Dear Sirs,


After a long and severe disease, Prof. Dr. Dr. h.c. Dipl. Ing. Frank Lehmann-Horn passed away in May 2018. He dedicated his life to study the mechanisms of rare inherited neurological disorders, mainly those affecting skeletal muscle, which are caused by genetic mutations in ion channel encoding genes. Together with his collaborators Reinhard Rüdel and Kenneth Ricker, in the early 80s he discovered that ionic conductances of skeletal muscle fibers biopsied from patients with myotonia or periodic paralysis were altered compared to normal muscle fibers. This early pioneering work was a crucial contribution to identify the first ion channel disorders which to date comprise a large spectrum of diseases affecting particularly excitable tissues, such as muscle and nerve cells, but also all other cell types in which ion channels play an important role.

From 1992 to 2010, Frank Lehmann-Horn was Professor for Physiology and Head of the Department of Applied Physiology at Ulm University, Germany.
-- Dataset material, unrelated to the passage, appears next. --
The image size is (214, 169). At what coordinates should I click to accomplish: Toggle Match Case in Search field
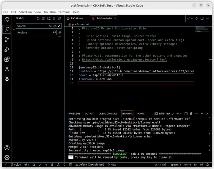pyautogui.click(x=50, y=26)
Since 2008, he became a Senior Professor for Neuroscience funded by the Hertie Foundation and headed the Division of Neurophysiology at Ulm University from 2008 to 2018. For his work, he received many awards including the Science Award of the city of Ulm 1995 and the Gaetano Conte Award 2004. In 2003, he received an honorary doctorate from Debrecen University for his achievements and was initiated into the Heidelberg Academy of Science in 2009.
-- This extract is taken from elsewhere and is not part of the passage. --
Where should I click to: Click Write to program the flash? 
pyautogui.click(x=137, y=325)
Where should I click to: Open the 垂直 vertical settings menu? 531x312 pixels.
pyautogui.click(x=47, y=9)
Frank Lehmann-Horn was a mechanical engineer, passionate scientist and a physician always caring for his patients. This combination enabled him to think from different angles about diseases and let him discover basic principles of physiology and disease mechanisms on which basis he also discovered new therapies. One of his greatest successes in this regard is described in his last article published in this issue of the journal. It reports about a patient with hypokalemic periodic paralysis, who was wheelchair-bound since her 8th year of life and regained walking 10 years later after identifying the diagnosis, understanding the reason for the permanent weakness and initiating the right therapy. Thanks to his work, channelopathies are now found in medical textbooks and patients still benefit from his findings.